Nada nostalgie

Tu sais quoi, Simone ? Tu m’emmerdes avec ta nostalgie. C’est une madeleine de Proust qui a dépassé sa DLC, la nostalgie. Je m’en fais la remarque chaque année, quand je vais voir les miens dans ma ville natale, Beauvais.
C’est une ville terriblement ordinaire, à 100 kilomètres au nord de Paname. Le centre-ville, entièrement détruit pendant la guerre – à l’exception de quelques vieilles pierres qui ont miraculeusement survécues aux bombes allemandes et alliées – est d’une moderne insignifiance. Rien ici ne peut créer l’attachement viscéral – hormis la cathédrale dont j’ai parlé ailleurs.
Je suis parti de cette ville il y a maintenant 28 ans. Au fil des visites, j’ai vu évoluer son centre-ville, au gré des aménagements menés par deux équipes différentes, chacune d’un bord politique différent, mais dotées de la même aphasie visionnaire. Pendant près de 40 ans, ces deux équipes ont donc œuvré d’arrache-pied à faire de ce centre-ville insignifiant et banal un centre ville insignifiant et banal mais ressemblant aux autres centre-ville insignifiants et banals : classique opération de formatage, dans la droite ligne du crétinisme municipal évoqué par Son Altesse Sérénissime Pierre Le Grand Desproges.
D’un centre-ville destiné à la nombreuse population ouvrière de la ville, ces deux équipes ont donc fait un centre commercial à ciel ouvert, où les bars ont quasi disparu. A côté de la cathédrale, le café du commerce de mon adolescence est devenu un bar à cocktail affublé d’un hôtel (…). Le bar de la poste est devenu une boutique de fringues au nom tristement parlant : « Tape à l’œil ». Le même cirque de noël que l’on voit dans toutes les villes (marché de noël-patinoire-jeux pour enfants) impose ses flonflons et sa bonne humeur circonstancielle. Seul, sur la grande place, le Lutétia, PMU définitivement prolo, est resté exactement le même, avec la même salle, la même déco, tout le toutim.
Et c’est là que j’en viens à ta foutu nostalgie, Momone. Celle-là me susurre à l’oreille ses fadaises, sur l’air de « c’était mieux avant ». Ben non, en fait. Parce que le formatage a aussi abouti, par exemple, à une belle remise à neuf de la place Jeanne Hachette, avec un gros nettoyage pour la statue de l’héroïne beauvaisienne, qui se révéle belle comme le jour. Parce que ce formatage a aussi fait entrer de l’air dans ce petit centre-ville engoncé au fond de sa cuvette.
Alors, évidemment, les prolos ont été priés d’aller faire leurs courses ailleurs. Evidemment, les architectes qui ont été sélectionnés pour réaliser ses aménagements ont fait preuve d’une totale absence d’audace – à moins qu’ils n’aient été sélectionnés précisément pour cela.
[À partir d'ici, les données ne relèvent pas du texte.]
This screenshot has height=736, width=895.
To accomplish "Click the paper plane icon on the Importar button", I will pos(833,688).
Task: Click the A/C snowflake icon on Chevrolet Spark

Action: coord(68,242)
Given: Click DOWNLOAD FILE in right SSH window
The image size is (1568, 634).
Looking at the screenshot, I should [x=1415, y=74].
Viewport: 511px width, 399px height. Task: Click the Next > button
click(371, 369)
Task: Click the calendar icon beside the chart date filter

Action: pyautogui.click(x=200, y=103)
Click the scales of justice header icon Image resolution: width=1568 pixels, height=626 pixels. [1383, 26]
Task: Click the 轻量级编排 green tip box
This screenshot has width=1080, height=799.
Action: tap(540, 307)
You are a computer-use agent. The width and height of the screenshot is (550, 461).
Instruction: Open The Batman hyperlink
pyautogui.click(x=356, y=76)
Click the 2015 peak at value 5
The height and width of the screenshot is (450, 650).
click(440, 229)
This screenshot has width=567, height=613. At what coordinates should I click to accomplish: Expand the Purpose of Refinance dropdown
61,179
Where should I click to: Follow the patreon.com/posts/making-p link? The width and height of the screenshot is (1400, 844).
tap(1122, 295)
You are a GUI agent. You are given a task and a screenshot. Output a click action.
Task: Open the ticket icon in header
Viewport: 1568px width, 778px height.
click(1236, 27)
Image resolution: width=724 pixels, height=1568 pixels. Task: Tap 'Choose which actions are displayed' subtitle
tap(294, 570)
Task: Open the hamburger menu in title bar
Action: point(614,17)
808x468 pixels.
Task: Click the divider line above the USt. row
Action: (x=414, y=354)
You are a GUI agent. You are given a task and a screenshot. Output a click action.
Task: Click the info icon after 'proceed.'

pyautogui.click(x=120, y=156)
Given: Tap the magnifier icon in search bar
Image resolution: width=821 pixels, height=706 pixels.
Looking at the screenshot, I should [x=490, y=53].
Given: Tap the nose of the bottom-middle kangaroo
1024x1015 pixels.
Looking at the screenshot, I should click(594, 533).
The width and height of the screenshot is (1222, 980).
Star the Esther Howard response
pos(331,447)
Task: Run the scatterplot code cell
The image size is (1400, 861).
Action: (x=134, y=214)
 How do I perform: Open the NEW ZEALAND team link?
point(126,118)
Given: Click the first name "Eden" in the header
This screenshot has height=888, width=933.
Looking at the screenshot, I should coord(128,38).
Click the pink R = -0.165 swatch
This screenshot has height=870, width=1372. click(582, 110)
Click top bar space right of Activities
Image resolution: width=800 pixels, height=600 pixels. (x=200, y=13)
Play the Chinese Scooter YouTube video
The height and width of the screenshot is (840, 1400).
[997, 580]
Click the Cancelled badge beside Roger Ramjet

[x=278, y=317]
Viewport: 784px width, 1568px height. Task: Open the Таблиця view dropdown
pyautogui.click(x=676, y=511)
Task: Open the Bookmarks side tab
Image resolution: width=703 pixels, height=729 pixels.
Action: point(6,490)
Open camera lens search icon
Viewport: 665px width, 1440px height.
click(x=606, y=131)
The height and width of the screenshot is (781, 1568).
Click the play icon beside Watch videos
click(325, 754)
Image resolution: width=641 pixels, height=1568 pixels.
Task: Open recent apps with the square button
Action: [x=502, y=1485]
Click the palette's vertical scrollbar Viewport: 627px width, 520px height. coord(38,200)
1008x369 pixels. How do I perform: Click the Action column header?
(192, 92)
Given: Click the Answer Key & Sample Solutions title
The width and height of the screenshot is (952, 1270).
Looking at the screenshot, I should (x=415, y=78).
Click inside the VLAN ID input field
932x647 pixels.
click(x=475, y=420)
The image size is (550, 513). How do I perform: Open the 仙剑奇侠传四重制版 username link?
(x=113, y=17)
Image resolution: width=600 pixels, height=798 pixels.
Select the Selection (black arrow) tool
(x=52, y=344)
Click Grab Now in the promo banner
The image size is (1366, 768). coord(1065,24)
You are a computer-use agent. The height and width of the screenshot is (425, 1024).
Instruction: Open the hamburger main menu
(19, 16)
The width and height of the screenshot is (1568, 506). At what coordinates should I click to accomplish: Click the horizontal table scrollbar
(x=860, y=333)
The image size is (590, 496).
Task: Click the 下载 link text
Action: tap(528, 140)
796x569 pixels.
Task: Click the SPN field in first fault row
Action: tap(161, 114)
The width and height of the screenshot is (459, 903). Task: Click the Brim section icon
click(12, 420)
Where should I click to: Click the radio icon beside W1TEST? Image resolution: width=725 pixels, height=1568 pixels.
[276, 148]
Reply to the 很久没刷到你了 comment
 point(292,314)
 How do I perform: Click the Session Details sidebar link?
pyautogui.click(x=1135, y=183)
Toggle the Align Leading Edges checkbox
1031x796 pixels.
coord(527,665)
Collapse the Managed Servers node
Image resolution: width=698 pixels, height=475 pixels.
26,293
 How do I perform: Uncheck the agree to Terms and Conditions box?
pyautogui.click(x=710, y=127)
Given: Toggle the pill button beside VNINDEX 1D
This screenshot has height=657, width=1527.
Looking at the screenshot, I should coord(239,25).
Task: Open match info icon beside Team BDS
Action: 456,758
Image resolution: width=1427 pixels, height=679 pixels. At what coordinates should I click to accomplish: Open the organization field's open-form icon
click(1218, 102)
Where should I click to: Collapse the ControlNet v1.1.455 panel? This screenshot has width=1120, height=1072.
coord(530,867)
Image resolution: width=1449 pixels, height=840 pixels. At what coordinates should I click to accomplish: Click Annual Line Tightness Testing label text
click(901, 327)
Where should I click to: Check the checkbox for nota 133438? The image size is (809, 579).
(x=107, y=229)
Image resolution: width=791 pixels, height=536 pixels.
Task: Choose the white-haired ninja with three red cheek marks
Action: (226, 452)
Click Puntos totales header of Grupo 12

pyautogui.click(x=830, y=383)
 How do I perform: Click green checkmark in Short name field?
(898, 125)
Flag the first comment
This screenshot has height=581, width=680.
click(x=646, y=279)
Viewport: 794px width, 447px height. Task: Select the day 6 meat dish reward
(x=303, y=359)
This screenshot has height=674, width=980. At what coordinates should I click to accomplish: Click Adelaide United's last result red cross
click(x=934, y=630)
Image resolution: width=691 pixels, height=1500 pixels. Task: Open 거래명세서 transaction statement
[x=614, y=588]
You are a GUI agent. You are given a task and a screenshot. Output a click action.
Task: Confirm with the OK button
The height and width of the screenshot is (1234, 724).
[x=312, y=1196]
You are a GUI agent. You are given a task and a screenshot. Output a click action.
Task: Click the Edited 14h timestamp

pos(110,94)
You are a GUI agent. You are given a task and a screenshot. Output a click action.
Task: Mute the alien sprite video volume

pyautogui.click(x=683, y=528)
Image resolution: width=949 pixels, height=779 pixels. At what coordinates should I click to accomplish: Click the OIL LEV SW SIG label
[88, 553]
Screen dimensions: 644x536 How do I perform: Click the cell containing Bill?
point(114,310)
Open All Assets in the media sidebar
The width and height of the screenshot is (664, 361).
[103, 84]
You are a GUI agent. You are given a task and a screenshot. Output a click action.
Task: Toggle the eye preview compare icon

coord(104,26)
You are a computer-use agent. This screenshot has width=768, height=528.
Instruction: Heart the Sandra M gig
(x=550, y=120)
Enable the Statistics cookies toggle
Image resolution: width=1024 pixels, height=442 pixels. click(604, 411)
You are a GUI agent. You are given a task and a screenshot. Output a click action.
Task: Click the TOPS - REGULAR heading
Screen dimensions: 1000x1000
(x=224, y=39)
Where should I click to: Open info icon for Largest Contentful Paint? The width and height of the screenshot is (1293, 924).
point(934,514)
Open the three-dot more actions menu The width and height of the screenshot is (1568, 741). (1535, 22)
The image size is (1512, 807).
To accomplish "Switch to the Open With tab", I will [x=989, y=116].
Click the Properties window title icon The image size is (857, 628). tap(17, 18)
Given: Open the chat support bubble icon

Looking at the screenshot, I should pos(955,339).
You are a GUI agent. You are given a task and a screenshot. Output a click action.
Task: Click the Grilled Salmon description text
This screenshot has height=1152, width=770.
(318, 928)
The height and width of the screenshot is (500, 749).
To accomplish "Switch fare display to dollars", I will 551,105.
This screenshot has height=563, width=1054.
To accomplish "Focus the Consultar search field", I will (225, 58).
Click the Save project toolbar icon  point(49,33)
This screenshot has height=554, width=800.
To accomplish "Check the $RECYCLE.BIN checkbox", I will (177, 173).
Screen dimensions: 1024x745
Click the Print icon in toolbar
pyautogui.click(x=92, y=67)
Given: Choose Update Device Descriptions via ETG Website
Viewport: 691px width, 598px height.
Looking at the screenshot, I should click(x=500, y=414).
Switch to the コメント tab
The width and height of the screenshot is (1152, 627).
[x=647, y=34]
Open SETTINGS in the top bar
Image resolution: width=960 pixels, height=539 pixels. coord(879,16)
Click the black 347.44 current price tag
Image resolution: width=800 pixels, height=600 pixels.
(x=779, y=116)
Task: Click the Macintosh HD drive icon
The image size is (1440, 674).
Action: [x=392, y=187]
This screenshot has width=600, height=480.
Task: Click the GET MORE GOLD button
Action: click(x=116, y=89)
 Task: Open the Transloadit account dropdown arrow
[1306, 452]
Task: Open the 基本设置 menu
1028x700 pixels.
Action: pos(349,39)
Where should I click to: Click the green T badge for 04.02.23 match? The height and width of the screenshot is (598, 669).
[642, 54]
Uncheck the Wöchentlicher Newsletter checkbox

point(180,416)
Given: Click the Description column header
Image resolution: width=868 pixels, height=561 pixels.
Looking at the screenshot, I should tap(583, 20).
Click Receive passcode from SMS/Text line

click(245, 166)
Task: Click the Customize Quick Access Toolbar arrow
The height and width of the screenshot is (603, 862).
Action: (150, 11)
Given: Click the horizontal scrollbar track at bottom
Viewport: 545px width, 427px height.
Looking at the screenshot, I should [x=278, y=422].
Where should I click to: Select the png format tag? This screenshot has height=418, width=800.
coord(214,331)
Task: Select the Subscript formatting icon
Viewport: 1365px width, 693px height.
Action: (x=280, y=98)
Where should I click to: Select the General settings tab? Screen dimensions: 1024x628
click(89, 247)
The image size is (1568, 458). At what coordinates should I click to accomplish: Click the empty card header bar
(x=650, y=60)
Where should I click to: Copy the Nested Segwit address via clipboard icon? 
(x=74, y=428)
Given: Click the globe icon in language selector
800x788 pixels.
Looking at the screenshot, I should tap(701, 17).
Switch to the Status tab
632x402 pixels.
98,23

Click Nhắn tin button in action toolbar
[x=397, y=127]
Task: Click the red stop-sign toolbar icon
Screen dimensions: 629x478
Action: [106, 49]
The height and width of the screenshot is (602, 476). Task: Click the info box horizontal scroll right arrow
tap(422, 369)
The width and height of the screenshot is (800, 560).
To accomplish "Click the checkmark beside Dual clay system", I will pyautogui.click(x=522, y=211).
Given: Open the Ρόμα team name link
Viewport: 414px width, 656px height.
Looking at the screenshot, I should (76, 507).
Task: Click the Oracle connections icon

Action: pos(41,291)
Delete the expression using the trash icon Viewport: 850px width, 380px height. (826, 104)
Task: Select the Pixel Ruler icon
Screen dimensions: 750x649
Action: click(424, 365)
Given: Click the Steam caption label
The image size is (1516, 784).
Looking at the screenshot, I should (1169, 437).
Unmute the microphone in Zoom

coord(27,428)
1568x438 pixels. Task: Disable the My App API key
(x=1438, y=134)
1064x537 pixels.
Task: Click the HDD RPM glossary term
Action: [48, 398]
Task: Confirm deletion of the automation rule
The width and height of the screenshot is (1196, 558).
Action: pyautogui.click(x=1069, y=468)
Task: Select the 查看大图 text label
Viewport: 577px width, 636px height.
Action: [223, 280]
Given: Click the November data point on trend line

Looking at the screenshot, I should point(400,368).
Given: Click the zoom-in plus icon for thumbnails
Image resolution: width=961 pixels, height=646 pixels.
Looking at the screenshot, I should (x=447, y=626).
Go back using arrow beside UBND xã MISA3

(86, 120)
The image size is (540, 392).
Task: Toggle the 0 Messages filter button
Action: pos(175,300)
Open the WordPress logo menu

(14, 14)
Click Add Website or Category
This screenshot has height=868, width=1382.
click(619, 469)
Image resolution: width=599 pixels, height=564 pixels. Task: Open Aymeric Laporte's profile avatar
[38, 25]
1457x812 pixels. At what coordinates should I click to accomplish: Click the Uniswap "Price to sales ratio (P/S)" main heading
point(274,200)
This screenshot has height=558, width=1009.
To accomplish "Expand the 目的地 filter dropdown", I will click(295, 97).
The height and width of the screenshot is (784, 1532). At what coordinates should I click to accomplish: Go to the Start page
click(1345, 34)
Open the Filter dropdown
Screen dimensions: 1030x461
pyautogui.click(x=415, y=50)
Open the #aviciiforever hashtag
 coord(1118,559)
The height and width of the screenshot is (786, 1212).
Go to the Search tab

Mais au final, Beauvais change, évolue. Certaines choses vont dans le mieux. D’autres sont plus inquiétantes pour l’avenir de la paix sociale. Mais c’est, fondamentalement, la nature de toute évolution : il y a des choses qui nous conviennent, d’autre pas. Il n’y a pas de verre à moitié vide ou à moitié plein : il y a un verre, point barre. Et la nostalgie, nada.